**DIRECTIONS**: In the rows below, copy everything from "You are a GUI" down to "Image resolution: width=1453", replacing "slideshow" with "presentation" and changing nothing else. Leave the pictures out of your copy.

>> begin RAW RECORDS

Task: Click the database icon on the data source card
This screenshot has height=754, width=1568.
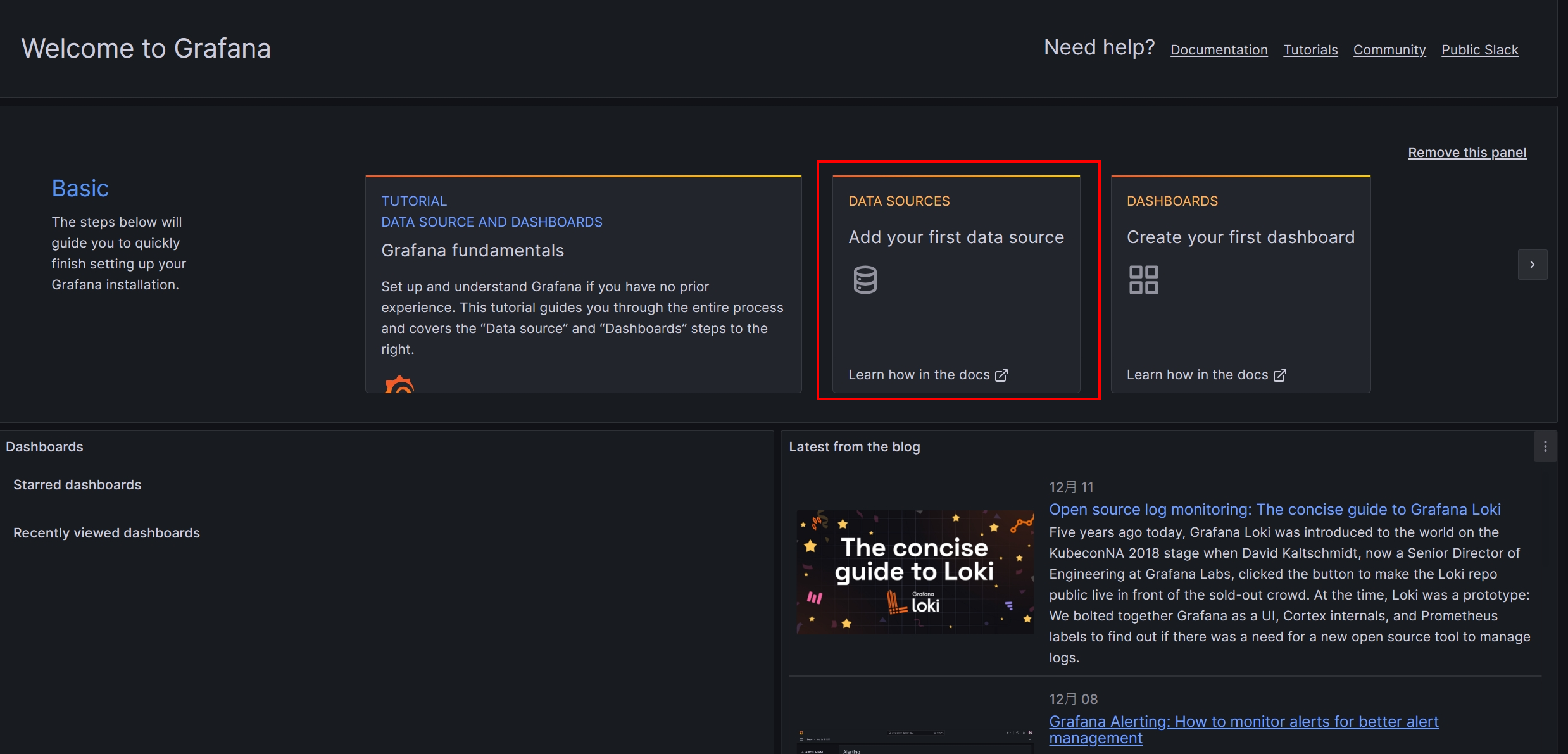Action: click(x=865, y=279)
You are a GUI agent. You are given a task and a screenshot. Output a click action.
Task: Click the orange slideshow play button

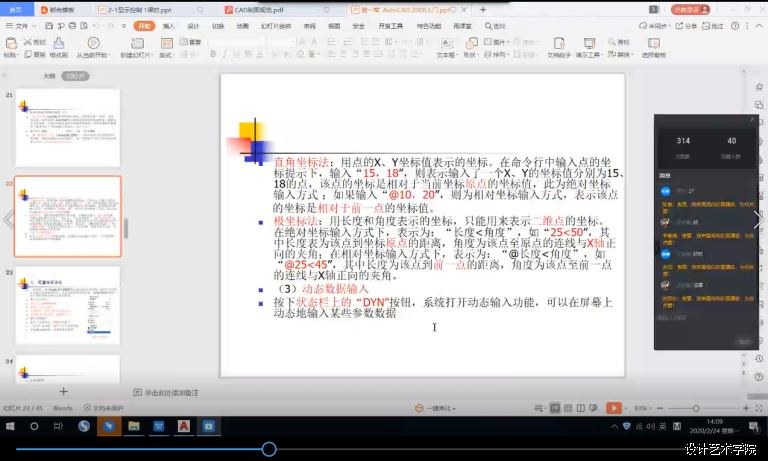pyautogui.click(x=614, y=408)
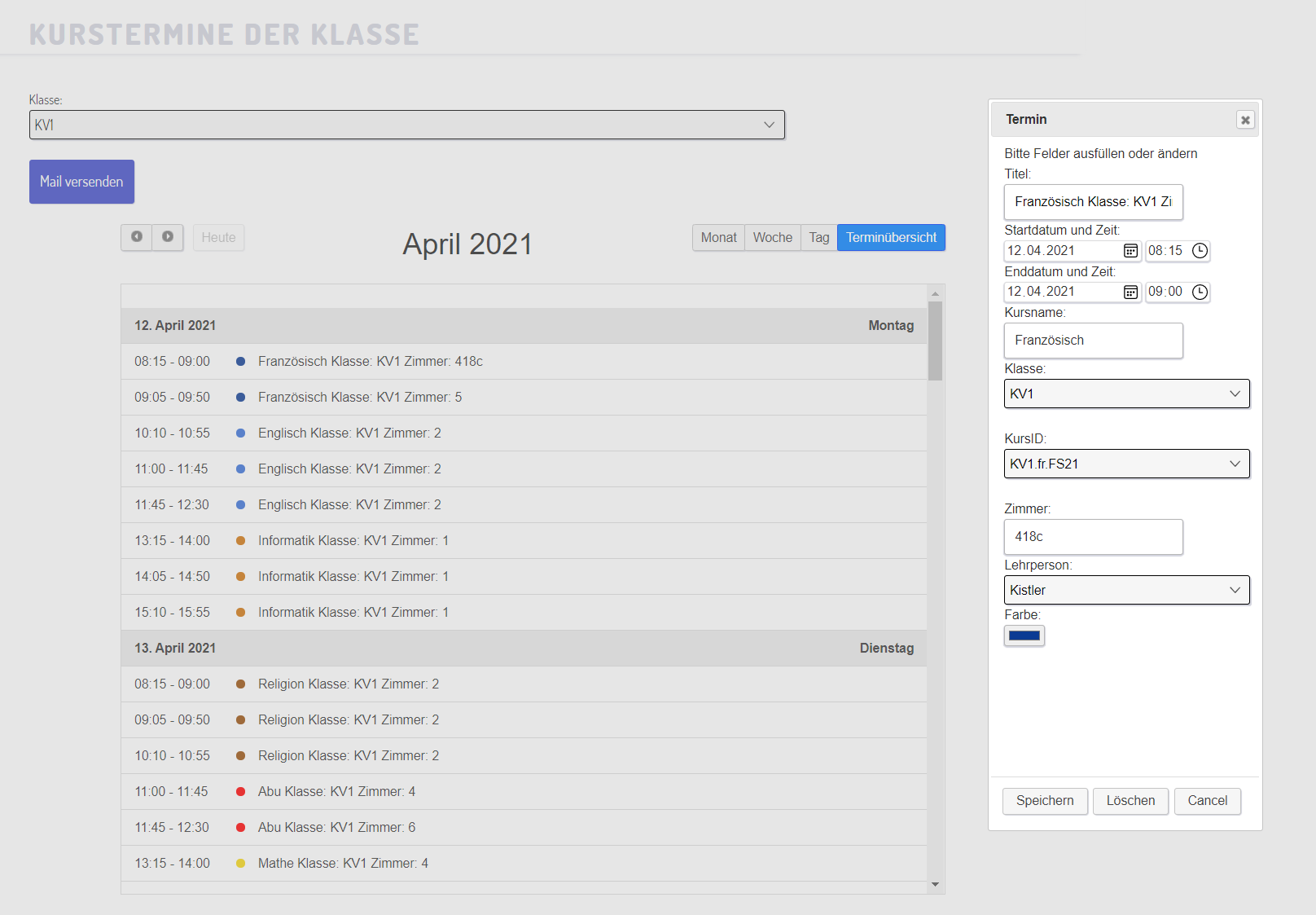This screenshot has width=1316, height=915.
Task: Switch to Tag view
Action: click(x=818, y=237)
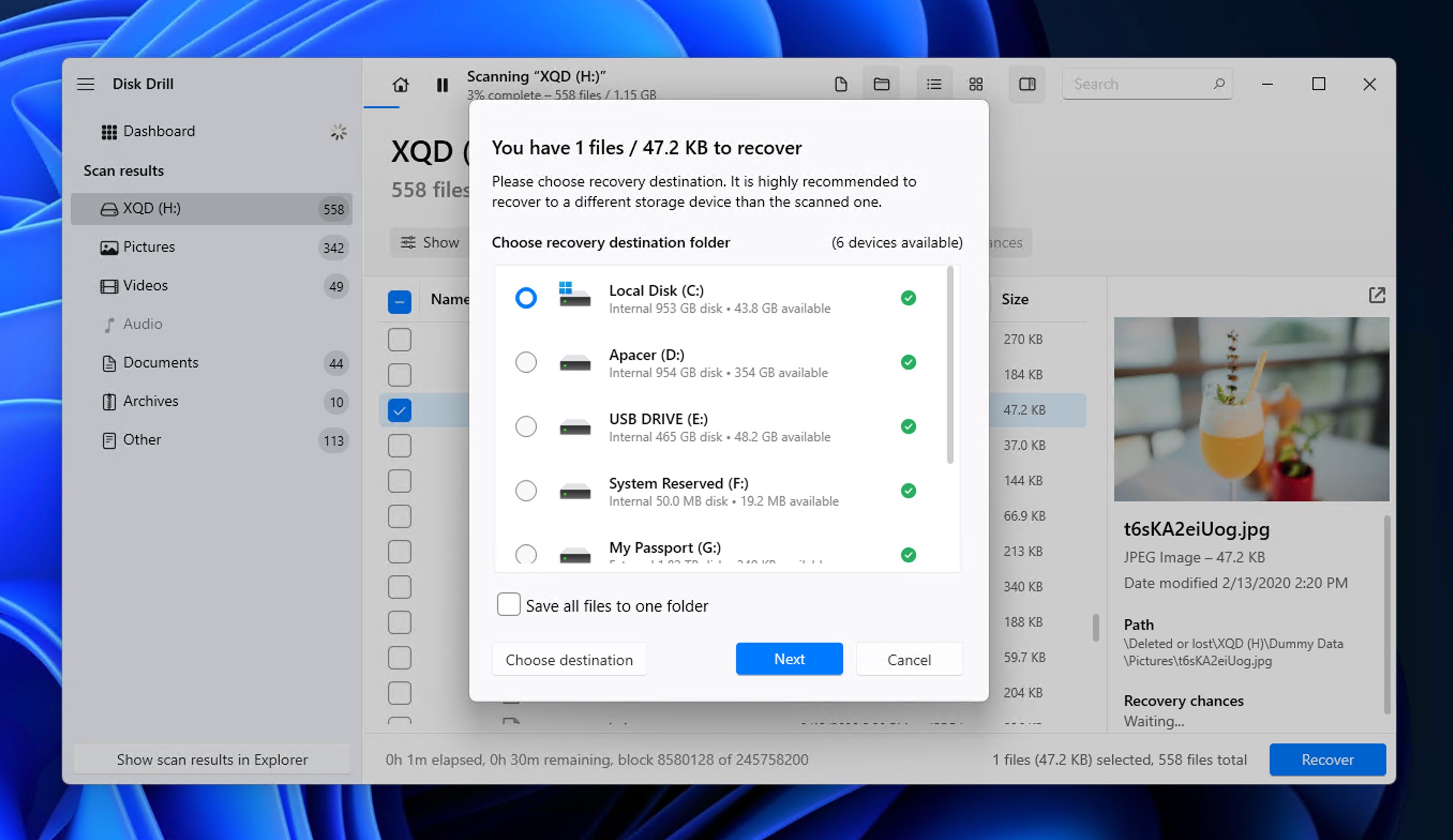Image resolution: width=1453 pixels, height=840 pixels.
Task: Select Apacer (D:) as recovery destination
Action: pyautogui.click(x=525, y=362)
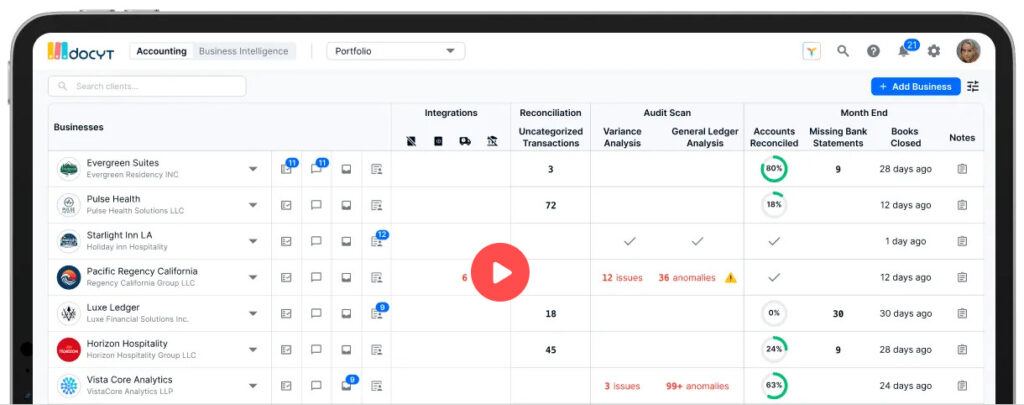Click the 80% accounts reconciled progress ring
This screenshot has height=405, width=1024.
[774, 169]
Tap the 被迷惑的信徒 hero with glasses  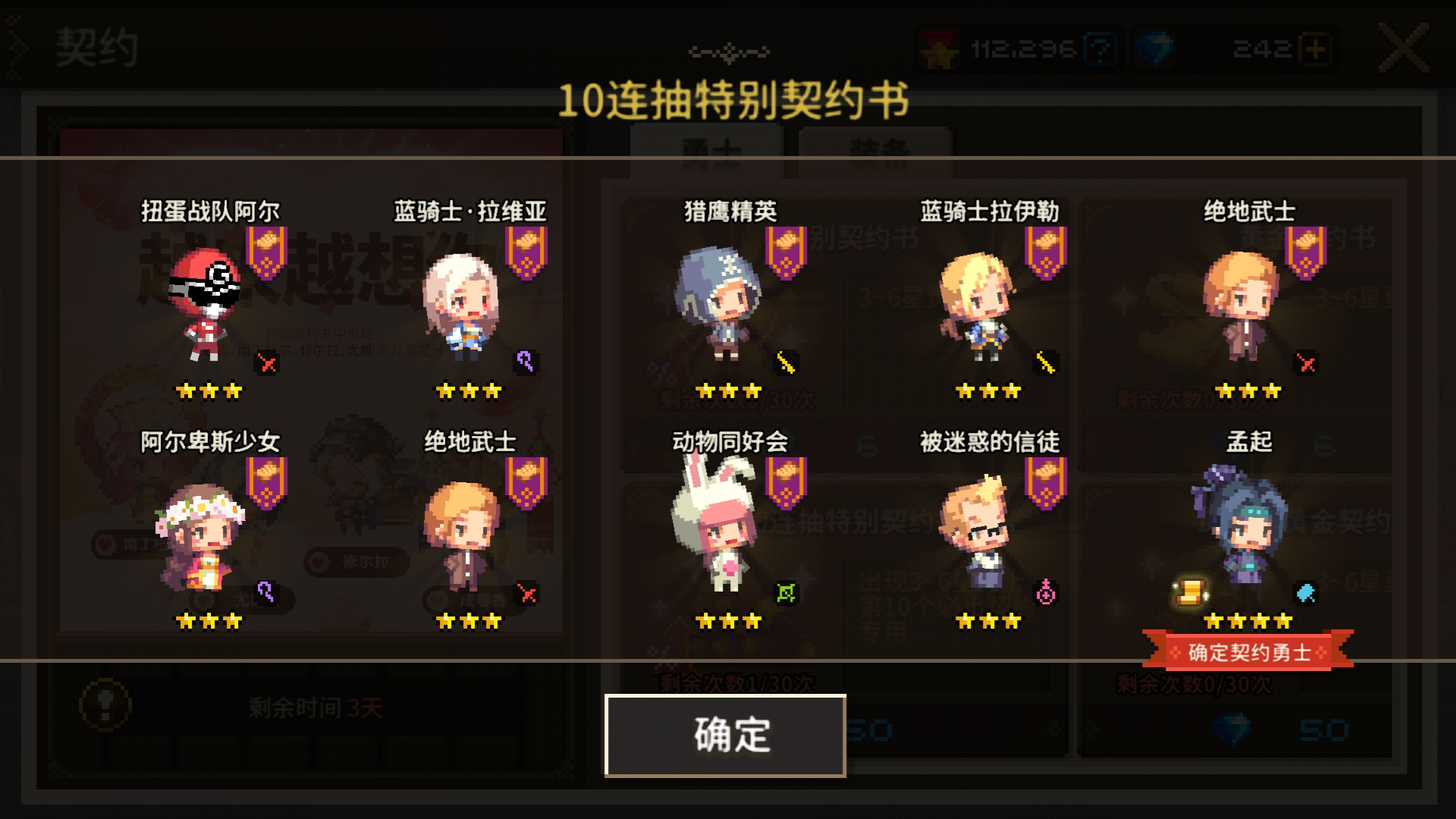[976, 532]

>> end RAW RECORDS

**ANSWER IN FULL**:
You are a GUI agent. You are given a task and a screenshot. Output a click action.
Task: Click the orange presentation play button

pyautogui.click(x=614, y=408)
This screenshot has width=1316, height=915.
Task: Switch to Tag view
Action: click(x=818, y=237)
Image resolution: width=1453 pixels, height=840 pixels.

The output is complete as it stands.